A fist clenched around your gut, twisting and turning. A paralyzing fear that cripples you into a heaping mess of too lates and overambitious dreams. I was supposed to be successful.
Watching the lives of others flash by on a screen as the encoded messages tell me what I’m missing. The pictures of smiles and laughter, friends and drinks, husbands and children fill my newsfeed.
But where am I? I sit here looking at an empty reflection. Trapped behinds a flood of tears and hopeless attempts to be more than nothing. A desperate plea to amount to some worth that exceeds the dirt on the floor.

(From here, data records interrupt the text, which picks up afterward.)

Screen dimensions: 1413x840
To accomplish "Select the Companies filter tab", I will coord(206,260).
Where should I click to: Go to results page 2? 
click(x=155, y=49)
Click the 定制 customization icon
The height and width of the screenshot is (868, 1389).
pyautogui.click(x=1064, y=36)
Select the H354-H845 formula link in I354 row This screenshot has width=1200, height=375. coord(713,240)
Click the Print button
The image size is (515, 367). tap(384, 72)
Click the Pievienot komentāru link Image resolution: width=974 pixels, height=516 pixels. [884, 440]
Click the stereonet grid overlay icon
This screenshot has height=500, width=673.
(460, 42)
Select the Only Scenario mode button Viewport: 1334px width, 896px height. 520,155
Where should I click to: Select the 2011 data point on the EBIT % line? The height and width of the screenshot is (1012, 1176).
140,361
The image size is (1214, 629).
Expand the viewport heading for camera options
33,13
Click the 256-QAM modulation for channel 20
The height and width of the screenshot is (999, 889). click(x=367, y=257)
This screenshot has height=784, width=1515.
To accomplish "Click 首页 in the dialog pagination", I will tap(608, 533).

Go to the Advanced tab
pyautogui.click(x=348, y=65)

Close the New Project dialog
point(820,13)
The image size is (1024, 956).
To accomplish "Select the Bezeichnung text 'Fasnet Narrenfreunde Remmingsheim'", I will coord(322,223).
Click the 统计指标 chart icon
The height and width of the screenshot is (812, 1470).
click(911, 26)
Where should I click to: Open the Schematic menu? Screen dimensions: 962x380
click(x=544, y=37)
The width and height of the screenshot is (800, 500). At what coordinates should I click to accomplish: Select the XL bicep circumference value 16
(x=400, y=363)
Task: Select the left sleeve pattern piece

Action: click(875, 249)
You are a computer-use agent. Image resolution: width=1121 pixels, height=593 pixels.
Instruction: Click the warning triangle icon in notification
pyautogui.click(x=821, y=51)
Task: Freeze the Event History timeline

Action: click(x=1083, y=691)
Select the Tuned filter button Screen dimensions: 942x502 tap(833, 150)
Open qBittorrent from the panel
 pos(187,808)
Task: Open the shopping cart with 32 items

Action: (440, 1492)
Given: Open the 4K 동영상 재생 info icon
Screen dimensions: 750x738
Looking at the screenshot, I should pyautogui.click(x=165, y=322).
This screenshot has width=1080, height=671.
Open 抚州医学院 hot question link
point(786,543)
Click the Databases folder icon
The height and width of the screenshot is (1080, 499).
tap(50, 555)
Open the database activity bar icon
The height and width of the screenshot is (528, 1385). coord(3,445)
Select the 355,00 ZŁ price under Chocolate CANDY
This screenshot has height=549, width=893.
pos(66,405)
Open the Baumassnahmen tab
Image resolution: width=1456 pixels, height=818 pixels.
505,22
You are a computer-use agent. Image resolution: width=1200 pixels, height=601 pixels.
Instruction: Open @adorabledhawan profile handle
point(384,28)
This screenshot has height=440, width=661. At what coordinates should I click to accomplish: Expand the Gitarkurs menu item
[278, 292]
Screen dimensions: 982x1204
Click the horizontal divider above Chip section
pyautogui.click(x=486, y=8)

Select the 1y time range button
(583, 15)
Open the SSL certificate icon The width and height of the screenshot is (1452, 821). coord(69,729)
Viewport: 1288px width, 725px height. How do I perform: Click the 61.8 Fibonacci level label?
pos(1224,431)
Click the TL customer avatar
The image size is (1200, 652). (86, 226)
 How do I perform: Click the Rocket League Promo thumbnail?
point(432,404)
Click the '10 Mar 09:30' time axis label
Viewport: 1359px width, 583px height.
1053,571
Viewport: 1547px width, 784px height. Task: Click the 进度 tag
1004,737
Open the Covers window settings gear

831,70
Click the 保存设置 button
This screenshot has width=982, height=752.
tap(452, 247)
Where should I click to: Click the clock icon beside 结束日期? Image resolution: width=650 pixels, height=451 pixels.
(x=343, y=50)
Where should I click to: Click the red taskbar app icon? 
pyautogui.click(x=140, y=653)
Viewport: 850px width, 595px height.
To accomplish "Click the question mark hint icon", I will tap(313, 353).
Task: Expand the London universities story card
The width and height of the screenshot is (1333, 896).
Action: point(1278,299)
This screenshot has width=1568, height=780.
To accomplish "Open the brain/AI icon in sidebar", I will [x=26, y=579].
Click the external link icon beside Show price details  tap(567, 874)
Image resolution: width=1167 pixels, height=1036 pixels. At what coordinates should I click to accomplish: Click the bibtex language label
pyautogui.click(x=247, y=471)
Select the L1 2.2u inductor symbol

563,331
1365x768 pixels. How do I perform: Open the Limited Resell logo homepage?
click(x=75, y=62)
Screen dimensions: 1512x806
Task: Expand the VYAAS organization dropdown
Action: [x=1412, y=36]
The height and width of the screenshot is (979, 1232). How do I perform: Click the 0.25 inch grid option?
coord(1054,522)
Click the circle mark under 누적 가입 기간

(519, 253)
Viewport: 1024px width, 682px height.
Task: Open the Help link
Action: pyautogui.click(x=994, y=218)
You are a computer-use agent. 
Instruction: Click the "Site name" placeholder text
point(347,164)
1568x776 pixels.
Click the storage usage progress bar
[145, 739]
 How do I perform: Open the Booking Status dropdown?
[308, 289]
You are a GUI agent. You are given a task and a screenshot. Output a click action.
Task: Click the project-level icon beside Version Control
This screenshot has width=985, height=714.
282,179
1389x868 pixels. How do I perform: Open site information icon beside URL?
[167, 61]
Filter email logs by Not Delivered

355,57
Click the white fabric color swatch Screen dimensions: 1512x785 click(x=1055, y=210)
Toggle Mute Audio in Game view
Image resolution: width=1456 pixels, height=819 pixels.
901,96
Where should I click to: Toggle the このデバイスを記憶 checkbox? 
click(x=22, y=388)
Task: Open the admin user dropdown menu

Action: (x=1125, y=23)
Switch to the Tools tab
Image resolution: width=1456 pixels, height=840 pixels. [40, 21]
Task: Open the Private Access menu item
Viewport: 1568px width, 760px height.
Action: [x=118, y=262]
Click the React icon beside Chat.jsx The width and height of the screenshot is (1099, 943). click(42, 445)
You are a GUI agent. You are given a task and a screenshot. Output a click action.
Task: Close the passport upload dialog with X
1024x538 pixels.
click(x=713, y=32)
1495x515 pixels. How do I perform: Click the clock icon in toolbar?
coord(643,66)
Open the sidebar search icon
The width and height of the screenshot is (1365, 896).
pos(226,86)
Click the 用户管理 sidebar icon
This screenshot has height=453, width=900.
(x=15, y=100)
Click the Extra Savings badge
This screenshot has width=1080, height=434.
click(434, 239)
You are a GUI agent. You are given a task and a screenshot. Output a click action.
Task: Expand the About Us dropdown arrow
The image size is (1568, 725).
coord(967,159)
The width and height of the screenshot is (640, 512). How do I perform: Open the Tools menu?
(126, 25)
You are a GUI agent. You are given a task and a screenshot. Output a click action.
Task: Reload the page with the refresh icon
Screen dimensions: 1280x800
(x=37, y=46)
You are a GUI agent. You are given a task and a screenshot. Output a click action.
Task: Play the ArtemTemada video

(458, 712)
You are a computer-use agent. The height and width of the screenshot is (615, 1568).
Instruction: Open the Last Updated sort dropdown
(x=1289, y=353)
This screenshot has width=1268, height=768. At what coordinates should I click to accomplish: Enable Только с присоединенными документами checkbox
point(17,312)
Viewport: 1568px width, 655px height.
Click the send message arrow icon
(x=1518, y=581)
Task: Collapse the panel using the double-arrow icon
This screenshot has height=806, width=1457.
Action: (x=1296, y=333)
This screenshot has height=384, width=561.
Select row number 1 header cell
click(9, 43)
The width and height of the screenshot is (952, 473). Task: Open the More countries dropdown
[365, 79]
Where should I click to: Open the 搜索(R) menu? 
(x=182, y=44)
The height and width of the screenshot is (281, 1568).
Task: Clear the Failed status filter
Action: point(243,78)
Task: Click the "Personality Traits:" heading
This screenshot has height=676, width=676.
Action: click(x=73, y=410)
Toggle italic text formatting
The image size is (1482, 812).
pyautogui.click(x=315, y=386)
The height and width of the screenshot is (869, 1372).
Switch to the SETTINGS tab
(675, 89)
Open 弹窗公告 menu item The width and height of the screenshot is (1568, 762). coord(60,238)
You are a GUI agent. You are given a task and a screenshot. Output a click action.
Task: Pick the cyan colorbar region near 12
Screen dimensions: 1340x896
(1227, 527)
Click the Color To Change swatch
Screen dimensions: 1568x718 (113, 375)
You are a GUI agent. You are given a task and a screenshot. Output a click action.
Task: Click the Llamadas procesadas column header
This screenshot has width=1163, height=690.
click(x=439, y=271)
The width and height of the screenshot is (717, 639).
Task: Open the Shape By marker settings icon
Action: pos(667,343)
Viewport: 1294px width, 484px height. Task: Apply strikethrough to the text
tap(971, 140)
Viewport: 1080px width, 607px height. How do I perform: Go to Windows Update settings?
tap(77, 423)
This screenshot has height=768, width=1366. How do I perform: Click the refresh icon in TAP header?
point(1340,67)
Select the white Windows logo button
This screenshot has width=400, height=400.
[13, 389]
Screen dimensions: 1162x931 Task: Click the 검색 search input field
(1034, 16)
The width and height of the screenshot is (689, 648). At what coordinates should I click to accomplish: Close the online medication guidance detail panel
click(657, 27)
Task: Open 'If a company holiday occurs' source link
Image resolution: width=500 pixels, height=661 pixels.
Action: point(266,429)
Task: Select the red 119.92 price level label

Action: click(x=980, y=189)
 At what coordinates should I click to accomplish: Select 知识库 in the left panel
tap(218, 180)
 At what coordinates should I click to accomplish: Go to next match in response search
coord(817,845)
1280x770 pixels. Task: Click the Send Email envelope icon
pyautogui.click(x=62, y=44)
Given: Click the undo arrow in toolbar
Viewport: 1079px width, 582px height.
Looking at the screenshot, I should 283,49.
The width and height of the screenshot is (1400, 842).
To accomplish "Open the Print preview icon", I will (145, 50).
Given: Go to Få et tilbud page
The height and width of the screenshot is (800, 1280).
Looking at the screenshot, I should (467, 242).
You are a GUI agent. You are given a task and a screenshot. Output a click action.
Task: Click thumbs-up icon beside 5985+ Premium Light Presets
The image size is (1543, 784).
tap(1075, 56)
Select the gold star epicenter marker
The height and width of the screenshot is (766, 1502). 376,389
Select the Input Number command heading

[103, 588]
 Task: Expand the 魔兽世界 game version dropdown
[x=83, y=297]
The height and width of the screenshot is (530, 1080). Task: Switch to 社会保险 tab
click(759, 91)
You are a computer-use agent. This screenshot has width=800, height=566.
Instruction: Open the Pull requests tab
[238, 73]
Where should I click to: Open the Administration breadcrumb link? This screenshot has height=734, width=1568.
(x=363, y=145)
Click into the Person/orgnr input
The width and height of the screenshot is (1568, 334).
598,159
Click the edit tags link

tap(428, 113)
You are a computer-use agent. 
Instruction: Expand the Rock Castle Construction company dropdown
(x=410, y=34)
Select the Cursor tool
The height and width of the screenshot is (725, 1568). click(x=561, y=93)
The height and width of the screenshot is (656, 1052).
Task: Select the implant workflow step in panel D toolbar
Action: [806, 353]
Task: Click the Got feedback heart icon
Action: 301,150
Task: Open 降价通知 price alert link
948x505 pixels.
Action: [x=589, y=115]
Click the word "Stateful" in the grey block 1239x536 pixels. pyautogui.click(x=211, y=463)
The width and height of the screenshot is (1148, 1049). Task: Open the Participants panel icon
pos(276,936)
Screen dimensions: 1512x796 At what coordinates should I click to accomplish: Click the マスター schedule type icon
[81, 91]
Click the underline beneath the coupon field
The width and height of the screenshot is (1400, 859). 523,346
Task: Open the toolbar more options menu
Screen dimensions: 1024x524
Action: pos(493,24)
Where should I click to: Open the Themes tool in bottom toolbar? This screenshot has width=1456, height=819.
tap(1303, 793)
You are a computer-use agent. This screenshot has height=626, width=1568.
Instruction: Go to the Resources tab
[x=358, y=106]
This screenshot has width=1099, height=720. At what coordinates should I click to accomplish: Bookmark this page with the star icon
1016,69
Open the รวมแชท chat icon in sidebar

How did I get here? The worlds spinning a screaming mess of anxiety and pressure. The lids about to explode. And yet, there is stillness. A frozen impairment of functionality and loss of grip with reality. A dissociation of identity that splits me apart from the shreds of humanity I desperately attempt to hold.
Why am I here? What purpose does my existence have on the people around me. My fading in and out of lives while I dance around the relationships I could have had. Did I put myself here? How did I get here.
A broken repercussion of high expectations and too many sleepless nights of unachievable perfection. The body I have been given feels sick and weak, everything radiates pain. The muscles feel as if they are untethering from the bone, yet they cling to the fabrics of my being.
It hurts. It hurts to be alive. It hurts to be alone. It hurts to be with people. It hurts to feel. This invisible barrier that separates me from connectedness. Like an animal in a zoo, staring at the happy families, giggling children and infatuated lovers. Segregated away from society… Perhaps it is better this way.
A blessing in disguise meant to save me from myself. At least here maybe I serve a purpose. An example of what sickness looks like. A girl whose dreams amounted to no more than the empty hands she owns. What purpose is there to exist? What use is there to feel this much pain. To barely feel as if i’m living. A zombie who catatonically goes through the motions of existence. Wake up, eat, sleep, repeat. Repeat. Repeat. Repeat.
How many times does the broken record play, always skipping between a D flat and a C sharp. I feel too much, but I feel nothing at all.
So I sit here, alone. I have people around me, people who care but their worry and concerns flutter off my skin. The pit of my stomach churn and tears swell in my eyes. Why does it hurt. My acne ladden face filled with poison, a pity to look at really. Disgusting, a revolting circus act that is gawked at for the entertainment of the wicked. A dance for the devil, playing of flames licking the flats of my feet. It hurts.
It hurts to be mentally ill. It hurts to be alive.